Not only is caring an important self-interest for many people, there is also an incredible payoff associated with it. During my last year as a professor at Arizona State University, the faculty development office undertook a project to assist faculty members to become better teachers. The project involved identifying the seventy-five best teachers on the ASU campus, surveying their students to find out what they did well and then interviewing these teachers to find out how they did these things so well. The results of these interviews were to be published in the form of a handbook that would serve as a guide to help less effective teachers improve their skills.
I was fortunate enough to be included among the seventy-five best teachers on the ASU faculty. Six weeks after the questionnaires were administered to my students, a representative from the faculty development office came to my office to go over the results with me. This turned out to be a very pleasant experience for me as she pointed out that I had scored very well.

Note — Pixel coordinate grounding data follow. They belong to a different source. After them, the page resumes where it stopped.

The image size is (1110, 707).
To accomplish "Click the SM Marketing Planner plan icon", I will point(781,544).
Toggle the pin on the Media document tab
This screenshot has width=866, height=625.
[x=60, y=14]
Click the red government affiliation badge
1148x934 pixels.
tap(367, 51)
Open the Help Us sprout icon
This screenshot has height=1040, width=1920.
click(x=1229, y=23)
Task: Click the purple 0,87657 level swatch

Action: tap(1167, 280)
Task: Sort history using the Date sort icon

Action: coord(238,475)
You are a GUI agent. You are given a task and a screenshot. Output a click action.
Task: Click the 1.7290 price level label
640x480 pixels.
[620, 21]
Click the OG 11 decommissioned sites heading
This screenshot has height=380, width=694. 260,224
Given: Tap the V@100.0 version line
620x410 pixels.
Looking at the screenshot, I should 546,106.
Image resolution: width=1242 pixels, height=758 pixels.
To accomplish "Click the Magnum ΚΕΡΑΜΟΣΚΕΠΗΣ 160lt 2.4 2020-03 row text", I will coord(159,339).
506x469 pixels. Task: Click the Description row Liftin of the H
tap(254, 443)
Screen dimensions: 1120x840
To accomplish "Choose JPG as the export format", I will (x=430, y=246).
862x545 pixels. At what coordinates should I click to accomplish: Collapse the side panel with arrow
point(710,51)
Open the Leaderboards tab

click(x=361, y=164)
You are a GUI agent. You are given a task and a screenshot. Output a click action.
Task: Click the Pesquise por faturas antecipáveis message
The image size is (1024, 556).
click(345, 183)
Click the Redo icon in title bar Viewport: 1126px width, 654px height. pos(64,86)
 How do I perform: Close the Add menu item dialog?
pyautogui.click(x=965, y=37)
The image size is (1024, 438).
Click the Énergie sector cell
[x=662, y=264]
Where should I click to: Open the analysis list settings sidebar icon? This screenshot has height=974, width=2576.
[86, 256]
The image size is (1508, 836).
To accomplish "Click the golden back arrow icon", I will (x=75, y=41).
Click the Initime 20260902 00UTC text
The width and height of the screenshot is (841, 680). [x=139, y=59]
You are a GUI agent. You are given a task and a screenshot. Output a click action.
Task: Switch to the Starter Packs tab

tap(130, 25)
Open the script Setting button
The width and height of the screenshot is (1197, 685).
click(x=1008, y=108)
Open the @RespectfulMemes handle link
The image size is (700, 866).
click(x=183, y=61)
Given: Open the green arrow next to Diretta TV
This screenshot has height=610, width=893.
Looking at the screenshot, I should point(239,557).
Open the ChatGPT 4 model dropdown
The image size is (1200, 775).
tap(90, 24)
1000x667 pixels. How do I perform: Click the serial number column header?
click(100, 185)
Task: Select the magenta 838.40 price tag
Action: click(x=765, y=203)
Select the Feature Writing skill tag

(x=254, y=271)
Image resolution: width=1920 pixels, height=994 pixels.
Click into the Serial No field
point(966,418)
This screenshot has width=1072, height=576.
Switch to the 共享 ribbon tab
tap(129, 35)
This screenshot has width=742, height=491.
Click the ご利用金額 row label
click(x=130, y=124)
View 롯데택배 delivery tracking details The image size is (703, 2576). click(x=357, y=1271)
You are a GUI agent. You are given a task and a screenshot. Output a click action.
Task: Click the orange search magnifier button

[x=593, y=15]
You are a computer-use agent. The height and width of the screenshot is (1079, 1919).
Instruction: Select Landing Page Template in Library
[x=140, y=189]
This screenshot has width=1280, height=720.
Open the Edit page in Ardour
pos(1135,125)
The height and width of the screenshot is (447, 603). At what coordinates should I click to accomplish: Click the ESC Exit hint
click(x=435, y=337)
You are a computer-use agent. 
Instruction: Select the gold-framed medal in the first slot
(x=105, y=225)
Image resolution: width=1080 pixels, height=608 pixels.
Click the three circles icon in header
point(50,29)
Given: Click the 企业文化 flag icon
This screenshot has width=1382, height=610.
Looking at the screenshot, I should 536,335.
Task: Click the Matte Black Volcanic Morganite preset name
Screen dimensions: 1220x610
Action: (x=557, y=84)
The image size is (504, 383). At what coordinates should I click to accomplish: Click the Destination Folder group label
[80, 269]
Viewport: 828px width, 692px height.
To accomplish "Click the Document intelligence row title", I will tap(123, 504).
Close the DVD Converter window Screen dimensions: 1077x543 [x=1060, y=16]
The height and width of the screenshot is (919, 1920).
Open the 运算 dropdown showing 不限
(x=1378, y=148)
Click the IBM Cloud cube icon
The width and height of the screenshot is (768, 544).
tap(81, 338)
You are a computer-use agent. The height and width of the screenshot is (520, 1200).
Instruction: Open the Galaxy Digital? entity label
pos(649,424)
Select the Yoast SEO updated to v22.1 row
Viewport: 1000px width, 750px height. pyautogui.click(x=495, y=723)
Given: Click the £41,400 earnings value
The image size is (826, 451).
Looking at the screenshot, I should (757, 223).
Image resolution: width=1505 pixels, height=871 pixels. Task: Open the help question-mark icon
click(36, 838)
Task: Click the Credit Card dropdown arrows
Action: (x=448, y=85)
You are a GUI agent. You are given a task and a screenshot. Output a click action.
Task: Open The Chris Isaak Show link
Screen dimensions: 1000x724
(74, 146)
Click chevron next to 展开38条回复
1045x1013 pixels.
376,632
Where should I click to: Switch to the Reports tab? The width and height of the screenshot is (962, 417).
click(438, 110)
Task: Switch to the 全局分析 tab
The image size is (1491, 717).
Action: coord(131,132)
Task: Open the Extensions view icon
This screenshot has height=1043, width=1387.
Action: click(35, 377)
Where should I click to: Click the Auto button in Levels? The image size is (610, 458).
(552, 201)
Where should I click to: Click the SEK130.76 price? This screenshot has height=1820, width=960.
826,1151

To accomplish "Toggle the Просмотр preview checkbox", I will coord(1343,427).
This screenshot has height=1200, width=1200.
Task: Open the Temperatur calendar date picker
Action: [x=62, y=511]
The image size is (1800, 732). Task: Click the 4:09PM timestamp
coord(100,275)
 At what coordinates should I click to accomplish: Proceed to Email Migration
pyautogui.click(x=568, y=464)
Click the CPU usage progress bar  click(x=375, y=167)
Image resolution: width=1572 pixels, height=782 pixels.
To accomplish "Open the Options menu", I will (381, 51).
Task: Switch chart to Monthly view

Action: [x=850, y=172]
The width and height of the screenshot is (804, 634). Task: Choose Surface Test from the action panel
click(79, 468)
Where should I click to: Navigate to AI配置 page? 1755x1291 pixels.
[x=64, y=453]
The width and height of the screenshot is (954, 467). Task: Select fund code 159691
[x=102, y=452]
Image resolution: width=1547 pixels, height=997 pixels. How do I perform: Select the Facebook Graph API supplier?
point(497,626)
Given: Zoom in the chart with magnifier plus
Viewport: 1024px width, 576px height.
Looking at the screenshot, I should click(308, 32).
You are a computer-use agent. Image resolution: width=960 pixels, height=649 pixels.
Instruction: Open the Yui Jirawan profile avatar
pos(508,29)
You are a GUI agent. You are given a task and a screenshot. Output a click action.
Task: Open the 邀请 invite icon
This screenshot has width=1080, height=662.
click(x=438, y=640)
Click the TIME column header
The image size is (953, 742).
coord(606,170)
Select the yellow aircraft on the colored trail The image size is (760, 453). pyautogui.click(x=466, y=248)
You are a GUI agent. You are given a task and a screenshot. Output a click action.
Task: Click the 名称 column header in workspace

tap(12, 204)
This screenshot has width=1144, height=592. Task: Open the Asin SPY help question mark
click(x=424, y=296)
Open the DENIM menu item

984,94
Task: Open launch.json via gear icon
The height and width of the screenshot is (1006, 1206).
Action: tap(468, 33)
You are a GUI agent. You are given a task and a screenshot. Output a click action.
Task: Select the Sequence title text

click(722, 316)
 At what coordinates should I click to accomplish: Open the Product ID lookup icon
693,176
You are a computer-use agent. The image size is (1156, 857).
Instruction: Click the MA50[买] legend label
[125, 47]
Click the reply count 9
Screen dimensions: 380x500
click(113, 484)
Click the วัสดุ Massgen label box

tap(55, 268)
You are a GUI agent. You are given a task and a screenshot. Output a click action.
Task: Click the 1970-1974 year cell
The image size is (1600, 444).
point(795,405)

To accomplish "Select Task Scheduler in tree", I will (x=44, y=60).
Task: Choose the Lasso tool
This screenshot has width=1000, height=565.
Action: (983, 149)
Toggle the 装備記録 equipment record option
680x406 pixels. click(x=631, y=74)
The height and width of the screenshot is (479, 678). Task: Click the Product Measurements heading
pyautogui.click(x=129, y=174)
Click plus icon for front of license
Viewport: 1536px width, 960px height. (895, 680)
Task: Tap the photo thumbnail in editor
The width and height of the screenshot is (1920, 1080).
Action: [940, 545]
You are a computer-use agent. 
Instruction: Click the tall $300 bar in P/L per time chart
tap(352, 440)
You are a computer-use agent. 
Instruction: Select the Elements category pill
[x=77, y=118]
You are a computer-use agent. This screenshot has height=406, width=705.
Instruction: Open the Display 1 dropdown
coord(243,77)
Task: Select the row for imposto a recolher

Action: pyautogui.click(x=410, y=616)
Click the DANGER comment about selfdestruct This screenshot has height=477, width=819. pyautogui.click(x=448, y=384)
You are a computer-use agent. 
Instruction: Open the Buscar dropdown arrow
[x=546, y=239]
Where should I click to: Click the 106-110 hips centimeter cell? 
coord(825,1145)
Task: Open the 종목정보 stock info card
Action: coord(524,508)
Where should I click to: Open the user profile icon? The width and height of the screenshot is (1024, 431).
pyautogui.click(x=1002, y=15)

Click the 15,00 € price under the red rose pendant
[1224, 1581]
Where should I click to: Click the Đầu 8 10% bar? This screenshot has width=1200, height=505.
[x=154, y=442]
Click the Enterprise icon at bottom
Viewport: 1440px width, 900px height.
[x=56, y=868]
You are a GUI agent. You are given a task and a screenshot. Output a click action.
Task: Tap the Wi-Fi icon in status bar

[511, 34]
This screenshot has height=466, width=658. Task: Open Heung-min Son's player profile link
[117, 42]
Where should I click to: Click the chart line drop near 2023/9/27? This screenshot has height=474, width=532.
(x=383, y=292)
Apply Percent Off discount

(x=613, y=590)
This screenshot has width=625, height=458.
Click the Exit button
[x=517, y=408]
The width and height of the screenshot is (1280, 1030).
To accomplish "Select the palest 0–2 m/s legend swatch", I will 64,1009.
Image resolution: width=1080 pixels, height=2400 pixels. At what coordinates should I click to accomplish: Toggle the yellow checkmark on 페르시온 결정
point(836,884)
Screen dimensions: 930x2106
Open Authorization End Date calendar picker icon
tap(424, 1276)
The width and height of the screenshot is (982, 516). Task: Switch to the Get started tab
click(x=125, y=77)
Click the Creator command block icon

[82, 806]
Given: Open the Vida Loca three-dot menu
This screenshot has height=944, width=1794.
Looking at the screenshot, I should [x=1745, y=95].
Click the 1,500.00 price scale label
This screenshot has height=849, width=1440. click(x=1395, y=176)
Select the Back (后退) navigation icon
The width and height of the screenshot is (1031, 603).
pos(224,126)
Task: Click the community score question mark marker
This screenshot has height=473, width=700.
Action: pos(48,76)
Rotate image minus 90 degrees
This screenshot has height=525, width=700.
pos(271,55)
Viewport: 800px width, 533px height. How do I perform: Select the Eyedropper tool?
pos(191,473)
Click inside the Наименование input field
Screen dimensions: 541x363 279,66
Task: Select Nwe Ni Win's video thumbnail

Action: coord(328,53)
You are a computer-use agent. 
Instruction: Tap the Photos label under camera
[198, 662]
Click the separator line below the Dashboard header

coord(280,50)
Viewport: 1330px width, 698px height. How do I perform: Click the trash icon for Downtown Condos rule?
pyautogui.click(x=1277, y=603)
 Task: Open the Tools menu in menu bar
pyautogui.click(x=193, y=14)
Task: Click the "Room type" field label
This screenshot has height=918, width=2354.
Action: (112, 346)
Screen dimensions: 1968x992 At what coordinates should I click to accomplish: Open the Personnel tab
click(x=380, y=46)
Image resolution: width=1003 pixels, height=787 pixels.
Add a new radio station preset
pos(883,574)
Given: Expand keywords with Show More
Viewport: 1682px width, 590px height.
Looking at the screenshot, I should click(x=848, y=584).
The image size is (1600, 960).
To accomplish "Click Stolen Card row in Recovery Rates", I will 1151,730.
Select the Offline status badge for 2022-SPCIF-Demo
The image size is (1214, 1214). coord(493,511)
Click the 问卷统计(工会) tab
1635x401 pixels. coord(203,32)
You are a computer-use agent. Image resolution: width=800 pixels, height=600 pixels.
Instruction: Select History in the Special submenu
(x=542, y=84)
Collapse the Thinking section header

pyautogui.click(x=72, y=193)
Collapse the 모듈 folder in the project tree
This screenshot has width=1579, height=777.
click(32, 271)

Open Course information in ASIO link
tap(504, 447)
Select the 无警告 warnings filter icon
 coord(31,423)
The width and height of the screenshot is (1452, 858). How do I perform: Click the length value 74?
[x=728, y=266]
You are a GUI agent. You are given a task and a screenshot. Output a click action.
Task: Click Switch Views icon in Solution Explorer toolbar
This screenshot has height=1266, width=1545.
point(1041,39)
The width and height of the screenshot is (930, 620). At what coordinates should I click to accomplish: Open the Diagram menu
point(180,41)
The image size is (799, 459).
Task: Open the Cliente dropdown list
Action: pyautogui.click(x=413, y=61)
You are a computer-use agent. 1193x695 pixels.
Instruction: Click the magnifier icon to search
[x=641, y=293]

She then said there was one item that stood out from all the rest. This was that my students somehow had the idea that I genuinely cared about them. She then looked at me and said, “Now I want to know how you pulled that off!”
Since the question caught me off guard, I really didn’t have an answer. I did, however, inform her of some of the things I did for my students such as helping those who were interested become straight-A students, helping them find high-paying jobs after they graduated, and treating them like friends instead of second-class citizens. After she thought for a moment, she looked up and said, “What you’re telling me is you really do care and it shows.” I must admit this comment hit me like a ton of bricks because it had never occurred to me before. Yes, I did care, but caring was something I did as a matter of course with everyone. I had been taught to do so by my parents and I didn’t know any other way to operate.
Interestingly enough, when I resigned my position as a professor and went into business for myself, 80 percent of my business during the first several years came from my former students. Until then, I had never associated the idea of caring about people as having any sort of payoff, but it really does. What goes around definitely does come around. When you really care, what comes back is always more than what you gave away in the first place.